Three scientists at Sunnybrook Research Institute (SRI) have been awarded Leaders Opportunity Fund grants by the Canada Foundation for Innovation. Altogether, Drs. David Andrews, Simon Graham and Stanley Liu will receive $1,266,130.

"These awards are a huge benefit to our institution and will facilitate the discovery work of our scientists," said Dr. Michael Julius, vice-president of research at Sunnybrook and SRI. The awards pay for infrastructure to help attract researchers to Canadian institutions and enable them to do cutting-edge work.

Andrews is the new director of biological sciences at SRI. He will receive $697,765 to buy equipment that will enable him to study protein-protein interactions in cellular membranes. His research focuses on how certain membrane proteins, those from the Bcl-2 family, interact and can be manipulated during programmed cell death, or apoptosis. This biological process is the means by which cells are genetically programmed to live or die if they are no longer needed.

The award will help Andrews establish his lab. He plans to buy a confocal microscope for fluorescence lifetime imaging microscopy, which measures protein-protein interactions in live cells. He says the microscope will allow his team to study those interactions.

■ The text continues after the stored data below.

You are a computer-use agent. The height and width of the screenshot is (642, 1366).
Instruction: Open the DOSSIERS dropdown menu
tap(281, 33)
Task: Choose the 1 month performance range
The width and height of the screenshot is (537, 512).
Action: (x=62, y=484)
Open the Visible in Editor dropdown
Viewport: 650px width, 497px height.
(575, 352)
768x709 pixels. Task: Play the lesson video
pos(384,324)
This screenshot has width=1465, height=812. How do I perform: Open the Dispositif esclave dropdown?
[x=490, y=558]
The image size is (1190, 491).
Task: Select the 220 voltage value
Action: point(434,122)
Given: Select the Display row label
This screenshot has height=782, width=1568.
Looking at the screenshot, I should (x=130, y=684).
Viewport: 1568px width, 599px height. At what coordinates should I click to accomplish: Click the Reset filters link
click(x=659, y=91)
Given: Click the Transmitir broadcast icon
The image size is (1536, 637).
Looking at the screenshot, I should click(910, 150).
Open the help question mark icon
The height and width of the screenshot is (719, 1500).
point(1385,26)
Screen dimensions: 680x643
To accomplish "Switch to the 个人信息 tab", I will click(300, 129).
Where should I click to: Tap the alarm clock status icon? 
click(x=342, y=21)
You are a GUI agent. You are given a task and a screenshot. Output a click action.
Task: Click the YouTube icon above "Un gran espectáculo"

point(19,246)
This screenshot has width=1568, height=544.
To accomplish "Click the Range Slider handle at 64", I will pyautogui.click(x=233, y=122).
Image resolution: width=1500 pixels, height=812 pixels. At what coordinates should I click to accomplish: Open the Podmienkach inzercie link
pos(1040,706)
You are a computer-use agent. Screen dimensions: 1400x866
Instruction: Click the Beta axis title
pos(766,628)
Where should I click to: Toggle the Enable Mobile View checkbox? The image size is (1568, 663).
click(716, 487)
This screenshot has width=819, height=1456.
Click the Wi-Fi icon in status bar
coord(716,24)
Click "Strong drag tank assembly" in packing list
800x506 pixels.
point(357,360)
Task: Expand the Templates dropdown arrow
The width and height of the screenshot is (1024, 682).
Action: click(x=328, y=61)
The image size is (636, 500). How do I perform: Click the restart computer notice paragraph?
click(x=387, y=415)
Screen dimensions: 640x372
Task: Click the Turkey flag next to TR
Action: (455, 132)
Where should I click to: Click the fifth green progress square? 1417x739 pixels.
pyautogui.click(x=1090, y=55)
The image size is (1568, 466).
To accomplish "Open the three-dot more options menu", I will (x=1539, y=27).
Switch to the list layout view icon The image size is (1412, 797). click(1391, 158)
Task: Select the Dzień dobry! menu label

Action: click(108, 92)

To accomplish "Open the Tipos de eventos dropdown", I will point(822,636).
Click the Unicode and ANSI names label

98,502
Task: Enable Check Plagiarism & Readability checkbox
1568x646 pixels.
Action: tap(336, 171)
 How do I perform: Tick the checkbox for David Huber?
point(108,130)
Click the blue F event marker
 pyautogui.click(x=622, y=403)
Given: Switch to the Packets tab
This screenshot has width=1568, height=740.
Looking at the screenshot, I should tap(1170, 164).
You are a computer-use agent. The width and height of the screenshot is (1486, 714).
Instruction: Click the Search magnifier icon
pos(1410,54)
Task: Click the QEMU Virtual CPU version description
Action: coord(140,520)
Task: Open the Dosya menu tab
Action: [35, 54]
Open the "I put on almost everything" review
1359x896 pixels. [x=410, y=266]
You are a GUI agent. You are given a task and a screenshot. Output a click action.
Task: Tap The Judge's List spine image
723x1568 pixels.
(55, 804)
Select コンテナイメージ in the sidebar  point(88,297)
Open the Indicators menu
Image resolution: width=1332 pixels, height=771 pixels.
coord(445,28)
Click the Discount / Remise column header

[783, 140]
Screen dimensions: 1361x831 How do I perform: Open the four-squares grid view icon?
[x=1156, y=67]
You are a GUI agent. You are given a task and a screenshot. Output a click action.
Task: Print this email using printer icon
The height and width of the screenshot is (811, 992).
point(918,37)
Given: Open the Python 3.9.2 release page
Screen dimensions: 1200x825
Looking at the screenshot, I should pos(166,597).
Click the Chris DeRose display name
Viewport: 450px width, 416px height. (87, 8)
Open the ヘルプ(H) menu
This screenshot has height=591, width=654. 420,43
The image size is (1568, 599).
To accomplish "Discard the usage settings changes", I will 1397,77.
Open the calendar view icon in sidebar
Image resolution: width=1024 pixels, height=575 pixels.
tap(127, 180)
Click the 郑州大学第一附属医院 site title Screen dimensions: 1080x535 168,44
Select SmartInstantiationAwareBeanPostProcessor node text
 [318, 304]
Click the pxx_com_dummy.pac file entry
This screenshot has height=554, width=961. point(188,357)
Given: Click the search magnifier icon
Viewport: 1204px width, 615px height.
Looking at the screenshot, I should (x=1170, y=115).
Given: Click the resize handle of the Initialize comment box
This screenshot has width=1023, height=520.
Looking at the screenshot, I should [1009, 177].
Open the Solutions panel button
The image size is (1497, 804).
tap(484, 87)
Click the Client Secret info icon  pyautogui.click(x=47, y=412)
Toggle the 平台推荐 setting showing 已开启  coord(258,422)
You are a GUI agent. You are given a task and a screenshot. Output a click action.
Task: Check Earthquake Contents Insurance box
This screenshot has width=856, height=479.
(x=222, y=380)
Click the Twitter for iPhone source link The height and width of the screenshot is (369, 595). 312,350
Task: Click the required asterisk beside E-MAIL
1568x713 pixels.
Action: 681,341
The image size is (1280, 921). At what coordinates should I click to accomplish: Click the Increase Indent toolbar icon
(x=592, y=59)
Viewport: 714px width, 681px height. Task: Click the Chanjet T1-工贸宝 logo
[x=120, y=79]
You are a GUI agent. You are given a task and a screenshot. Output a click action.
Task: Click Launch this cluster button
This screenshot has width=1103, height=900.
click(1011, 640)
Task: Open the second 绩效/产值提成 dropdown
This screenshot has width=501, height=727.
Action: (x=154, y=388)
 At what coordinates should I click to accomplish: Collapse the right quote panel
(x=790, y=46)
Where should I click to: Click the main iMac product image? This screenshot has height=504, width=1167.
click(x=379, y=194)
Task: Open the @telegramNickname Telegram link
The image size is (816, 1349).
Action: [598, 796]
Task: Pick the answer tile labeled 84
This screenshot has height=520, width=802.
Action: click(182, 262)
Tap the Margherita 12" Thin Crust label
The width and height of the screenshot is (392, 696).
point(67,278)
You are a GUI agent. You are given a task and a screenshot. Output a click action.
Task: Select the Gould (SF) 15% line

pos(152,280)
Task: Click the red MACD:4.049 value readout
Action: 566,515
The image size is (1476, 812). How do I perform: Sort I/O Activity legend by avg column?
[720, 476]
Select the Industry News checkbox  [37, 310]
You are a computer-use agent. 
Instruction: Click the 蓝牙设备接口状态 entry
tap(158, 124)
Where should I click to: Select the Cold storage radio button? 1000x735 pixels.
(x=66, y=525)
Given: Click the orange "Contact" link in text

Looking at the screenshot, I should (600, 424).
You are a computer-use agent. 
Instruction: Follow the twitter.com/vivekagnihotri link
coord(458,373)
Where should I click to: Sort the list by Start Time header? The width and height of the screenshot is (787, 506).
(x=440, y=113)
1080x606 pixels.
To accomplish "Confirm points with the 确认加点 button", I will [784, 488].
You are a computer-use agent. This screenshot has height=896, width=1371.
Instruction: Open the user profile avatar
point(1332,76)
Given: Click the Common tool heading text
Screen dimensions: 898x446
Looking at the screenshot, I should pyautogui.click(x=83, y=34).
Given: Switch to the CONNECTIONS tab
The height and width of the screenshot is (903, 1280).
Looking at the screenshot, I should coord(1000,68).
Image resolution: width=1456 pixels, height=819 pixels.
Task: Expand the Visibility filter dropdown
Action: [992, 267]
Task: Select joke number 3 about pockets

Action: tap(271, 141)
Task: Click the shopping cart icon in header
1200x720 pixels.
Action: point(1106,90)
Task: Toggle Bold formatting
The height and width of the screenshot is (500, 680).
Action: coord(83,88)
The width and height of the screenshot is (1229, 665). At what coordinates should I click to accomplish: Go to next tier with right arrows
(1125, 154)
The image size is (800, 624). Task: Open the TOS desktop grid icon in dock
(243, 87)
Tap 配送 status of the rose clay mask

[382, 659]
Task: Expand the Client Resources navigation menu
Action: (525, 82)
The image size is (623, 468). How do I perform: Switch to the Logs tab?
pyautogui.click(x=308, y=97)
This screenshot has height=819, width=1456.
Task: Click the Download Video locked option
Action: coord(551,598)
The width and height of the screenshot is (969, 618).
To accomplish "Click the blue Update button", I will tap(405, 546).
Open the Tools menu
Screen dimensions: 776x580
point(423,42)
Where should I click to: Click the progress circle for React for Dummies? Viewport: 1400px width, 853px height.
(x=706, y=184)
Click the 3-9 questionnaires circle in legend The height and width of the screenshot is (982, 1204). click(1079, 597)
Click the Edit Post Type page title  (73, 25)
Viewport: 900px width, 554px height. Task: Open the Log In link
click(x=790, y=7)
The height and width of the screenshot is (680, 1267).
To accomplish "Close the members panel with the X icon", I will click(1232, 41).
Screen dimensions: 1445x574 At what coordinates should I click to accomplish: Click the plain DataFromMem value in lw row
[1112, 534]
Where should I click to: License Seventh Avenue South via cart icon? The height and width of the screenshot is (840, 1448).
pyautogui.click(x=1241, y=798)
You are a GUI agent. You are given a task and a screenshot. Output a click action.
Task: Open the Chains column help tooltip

"The instruments that we're buying will allow us to identify sites of potential therapeutic interaction between the proteins that regulate cell death and validate those as actual targets," he says. "In addition, we can use this equipment to study the mechanism of existing drugs, so that we're able to say what the drug does in a living cell as opposed to a test tube."

Graham, a senior scientist in physical sciences, will receive $499,952 to study advances in magnetic resonance neuroimaging technology. As a scientist within SRI's Centre for Research in Image-Guided Therapeutics, his research focuses on developing better imaging techniques to measure brain activities.

He will purchase a parallel radiofrequency transmission console and coil hardware to modify an existing 3 Tesla magnetic resonance imaging (MRI) scanner. This equipment aims to improve functional MRI of the brain in patients with Alzheimer's disease or stroke. This award will also promote collaborative projects among SRI scientists in areas such as noninvasive MRI-guided focused ultrasound surgery of cancers in the brain and prostate.

Liu, a scientist in biological sciences, will receive $68,413 to study the role of DLL4-Notch signaling blockade as a novel strategy to improve tumour radiation response. His goal is to translate the findings into an early-phase clinical trial in cancer patients undergoing radiotherapy. He will purchase a state-of-the-art, quantitative, real-time polymerase chain reaction (PCR) machine that reproduces copies of a particular DNA sequence. This system will allow his team to analyze tumour samples to confirm the effect of DLL4-Notch blockade and radiation treatment on identified pathways.

The Ontario Ministry of Economic Development and Innovation usually matches the Leaders Opportunity Fund awards. Results of that competition are pending.